**Requirement**
Copy, from the material below, each line that contains the word "Task".

**Material shown**
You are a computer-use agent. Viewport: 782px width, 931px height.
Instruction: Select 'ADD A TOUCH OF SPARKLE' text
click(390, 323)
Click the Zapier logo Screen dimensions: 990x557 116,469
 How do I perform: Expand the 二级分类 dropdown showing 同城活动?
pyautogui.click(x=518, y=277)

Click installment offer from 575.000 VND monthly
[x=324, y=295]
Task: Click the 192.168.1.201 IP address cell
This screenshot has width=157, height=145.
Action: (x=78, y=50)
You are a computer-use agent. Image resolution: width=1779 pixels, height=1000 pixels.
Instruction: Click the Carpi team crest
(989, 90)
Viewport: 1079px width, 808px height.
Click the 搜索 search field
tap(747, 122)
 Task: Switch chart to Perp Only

**Output of the exercise**
Task: Click the 192.168.1.201 IP address cell
 Task: Switch chart to Perp Only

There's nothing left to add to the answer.